Es ist zu warm in dem Supermarkt und aus den Lautsprechern kommt zum sechsten Mal dieselbe Werbesingle, und weil sie alles in diesem Moment lieber täte, als auf ihren schweren Beinen zu stehen und auf diese Petersiliensprenkel auf den Grießpackungen zu blicken, lässt Kersten ihren Wagen in der Schlange stehen, die sich ja ohnehin nicht vorwärtsbewegt, und geht zum Regal für ausländische Lebensmittel. Wir öffnen Kasse fünf für Sie, heißt es da plötzlich aus den Lautsprechern und also wird nun Bewegung in die Schlangen kommen; Kerstin greift dreimal Kuskus und dann ist sie zurück bei ihrem Wagen, der natürlich schon beiseite geschoben worden ist; sie schwitzt und stößt ihn mit ihrem Körper nach vorne, in das kakophone Kassen-Piepen.

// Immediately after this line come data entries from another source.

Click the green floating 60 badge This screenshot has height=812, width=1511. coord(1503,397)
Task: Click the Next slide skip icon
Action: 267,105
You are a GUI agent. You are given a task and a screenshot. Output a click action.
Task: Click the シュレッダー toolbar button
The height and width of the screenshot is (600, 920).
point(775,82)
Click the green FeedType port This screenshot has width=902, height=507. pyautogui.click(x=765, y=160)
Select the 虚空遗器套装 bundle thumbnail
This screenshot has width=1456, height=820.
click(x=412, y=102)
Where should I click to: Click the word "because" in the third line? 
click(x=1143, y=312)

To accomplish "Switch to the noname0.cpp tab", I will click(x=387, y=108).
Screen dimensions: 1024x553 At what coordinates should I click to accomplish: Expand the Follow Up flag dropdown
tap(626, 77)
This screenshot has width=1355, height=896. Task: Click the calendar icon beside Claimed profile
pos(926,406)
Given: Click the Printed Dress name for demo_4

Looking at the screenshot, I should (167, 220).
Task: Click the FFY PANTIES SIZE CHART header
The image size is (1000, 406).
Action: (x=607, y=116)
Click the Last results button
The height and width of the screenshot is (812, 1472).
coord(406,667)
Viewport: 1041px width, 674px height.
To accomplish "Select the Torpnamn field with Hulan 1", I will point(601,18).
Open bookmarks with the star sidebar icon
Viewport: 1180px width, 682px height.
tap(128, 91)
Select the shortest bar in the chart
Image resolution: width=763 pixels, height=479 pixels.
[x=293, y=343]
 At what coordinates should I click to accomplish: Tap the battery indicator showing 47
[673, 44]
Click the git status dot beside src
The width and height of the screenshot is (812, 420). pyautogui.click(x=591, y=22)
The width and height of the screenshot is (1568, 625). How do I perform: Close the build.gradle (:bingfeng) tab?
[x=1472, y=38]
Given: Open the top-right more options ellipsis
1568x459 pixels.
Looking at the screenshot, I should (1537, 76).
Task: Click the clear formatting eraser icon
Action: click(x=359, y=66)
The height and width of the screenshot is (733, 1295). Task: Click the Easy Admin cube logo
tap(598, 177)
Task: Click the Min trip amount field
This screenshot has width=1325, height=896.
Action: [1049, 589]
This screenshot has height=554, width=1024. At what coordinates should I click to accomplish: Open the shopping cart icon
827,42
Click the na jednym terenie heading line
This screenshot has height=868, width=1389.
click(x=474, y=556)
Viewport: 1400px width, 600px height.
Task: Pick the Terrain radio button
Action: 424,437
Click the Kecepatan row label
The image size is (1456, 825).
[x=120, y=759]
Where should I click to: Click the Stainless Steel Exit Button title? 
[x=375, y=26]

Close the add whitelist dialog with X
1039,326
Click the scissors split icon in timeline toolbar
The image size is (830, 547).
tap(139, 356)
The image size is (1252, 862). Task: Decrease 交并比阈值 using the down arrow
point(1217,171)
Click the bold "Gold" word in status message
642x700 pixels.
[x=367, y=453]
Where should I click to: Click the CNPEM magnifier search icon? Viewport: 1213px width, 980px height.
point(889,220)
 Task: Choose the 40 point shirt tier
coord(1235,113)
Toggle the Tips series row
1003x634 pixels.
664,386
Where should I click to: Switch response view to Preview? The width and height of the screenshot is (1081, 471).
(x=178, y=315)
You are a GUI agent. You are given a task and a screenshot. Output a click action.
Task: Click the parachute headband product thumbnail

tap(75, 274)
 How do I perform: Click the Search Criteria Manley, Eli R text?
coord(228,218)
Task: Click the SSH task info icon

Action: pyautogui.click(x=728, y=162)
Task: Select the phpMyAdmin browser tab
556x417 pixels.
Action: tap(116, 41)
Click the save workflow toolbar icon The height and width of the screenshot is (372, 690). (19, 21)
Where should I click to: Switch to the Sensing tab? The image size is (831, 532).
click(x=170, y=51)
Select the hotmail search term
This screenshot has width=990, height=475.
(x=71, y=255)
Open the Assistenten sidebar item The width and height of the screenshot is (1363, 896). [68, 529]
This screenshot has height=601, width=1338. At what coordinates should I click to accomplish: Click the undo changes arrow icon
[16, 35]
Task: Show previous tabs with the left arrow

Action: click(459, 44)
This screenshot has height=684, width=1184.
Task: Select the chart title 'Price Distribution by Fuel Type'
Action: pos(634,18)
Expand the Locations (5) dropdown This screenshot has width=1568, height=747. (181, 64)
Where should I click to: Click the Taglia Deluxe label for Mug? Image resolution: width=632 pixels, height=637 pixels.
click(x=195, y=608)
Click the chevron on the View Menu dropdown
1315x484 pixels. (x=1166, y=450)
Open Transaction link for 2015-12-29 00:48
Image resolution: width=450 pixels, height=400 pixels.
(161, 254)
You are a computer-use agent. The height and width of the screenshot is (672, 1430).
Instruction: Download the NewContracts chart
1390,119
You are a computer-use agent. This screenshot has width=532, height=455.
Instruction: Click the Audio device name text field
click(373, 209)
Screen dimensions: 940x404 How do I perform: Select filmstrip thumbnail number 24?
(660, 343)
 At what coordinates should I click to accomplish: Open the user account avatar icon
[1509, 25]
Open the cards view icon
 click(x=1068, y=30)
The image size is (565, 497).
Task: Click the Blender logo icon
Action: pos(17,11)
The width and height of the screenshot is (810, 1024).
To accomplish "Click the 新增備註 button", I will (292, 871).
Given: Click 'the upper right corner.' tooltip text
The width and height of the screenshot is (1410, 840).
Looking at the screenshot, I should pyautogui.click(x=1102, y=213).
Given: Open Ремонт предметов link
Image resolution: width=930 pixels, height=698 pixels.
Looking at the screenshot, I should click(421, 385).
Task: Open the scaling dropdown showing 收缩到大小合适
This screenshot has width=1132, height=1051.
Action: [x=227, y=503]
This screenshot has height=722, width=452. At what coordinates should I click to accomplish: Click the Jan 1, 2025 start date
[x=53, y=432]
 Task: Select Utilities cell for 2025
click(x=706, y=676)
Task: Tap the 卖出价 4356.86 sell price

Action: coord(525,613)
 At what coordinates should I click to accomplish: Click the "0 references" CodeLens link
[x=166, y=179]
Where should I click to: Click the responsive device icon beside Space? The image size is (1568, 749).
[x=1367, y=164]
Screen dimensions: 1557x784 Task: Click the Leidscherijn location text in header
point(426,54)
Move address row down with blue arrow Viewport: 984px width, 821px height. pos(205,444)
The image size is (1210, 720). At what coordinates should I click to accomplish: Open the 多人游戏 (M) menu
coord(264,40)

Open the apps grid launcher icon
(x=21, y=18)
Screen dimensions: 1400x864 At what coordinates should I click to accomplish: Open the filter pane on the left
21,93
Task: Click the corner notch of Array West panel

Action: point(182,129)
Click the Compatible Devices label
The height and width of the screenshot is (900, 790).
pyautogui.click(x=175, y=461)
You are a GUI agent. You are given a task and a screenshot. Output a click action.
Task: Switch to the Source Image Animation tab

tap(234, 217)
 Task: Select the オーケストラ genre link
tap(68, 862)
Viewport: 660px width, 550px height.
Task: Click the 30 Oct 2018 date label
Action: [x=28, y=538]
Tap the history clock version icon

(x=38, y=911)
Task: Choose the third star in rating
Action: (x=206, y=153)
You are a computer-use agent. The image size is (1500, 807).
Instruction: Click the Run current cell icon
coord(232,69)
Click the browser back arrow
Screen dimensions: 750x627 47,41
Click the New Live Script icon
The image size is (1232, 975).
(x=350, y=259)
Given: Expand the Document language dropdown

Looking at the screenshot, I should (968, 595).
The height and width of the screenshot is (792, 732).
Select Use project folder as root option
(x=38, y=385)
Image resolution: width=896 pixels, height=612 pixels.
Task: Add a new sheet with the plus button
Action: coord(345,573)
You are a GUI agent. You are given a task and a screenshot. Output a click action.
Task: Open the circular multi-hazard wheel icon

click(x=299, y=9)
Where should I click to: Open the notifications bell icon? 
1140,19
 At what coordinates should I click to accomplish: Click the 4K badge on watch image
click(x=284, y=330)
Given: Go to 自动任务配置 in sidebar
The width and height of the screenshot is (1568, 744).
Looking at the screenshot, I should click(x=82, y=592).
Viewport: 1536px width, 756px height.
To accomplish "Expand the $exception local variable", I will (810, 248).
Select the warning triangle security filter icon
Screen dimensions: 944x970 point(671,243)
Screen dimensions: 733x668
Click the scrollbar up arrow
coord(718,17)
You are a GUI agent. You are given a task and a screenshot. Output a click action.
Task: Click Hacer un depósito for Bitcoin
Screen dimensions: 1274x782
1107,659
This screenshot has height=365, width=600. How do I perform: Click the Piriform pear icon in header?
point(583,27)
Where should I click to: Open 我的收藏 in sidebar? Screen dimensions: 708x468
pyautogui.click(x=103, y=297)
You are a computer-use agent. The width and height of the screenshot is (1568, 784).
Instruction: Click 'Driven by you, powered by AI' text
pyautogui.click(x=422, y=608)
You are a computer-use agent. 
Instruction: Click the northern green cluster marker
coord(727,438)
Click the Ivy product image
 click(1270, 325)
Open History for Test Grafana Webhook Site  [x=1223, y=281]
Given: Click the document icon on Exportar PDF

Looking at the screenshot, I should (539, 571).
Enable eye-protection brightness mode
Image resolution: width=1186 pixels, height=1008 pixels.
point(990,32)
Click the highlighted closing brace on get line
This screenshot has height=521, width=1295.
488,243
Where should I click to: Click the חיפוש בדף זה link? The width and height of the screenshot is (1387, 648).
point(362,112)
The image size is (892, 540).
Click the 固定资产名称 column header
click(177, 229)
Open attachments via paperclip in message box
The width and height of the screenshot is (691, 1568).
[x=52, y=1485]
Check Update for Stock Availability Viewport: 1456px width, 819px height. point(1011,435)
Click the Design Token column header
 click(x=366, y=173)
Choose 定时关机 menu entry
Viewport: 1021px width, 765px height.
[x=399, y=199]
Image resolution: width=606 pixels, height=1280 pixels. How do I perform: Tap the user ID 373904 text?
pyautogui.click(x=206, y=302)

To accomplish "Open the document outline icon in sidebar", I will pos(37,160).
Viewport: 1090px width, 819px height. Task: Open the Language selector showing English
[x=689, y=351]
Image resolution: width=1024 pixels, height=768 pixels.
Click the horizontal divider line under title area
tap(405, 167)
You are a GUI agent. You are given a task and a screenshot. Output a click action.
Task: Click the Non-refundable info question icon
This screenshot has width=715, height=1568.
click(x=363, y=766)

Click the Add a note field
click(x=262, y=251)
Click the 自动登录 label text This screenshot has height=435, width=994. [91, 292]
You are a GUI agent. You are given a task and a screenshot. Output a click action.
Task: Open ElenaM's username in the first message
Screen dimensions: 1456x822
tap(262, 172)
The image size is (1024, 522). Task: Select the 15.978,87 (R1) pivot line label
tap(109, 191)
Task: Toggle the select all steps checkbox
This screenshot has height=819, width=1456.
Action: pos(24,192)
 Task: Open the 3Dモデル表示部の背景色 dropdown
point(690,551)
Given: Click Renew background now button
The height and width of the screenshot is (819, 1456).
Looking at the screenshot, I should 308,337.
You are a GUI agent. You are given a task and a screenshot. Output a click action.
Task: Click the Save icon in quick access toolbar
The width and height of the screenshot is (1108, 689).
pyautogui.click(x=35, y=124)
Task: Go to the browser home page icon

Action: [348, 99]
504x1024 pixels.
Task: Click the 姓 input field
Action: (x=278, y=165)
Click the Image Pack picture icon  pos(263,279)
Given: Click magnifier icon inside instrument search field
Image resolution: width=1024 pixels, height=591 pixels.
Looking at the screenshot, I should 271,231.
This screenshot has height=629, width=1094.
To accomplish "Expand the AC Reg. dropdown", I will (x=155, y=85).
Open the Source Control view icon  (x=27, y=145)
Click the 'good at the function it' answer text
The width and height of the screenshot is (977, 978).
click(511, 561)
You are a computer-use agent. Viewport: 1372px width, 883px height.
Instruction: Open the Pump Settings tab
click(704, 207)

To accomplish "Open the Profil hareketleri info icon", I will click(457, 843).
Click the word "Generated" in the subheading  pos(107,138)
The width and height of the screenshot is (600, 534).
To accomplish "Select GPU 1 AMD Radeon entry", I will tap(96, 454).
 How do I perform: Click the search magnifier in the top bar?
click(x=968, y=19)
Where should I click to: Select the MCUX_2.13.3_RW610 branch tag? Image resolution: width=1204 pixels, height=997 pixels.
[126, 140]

In ihrem Laden ist es still und kühl. Sie räumt ein, den Kuskus als letztes; sie stellt ihn neben die Nudeln. Drei Packungen, sonnengelb, mit buntbemaltem Tontopf darauf. Sehr ordentlich, sehr leuchtend stehen sie da und werden für viele Wochen von niemandem bemerkt.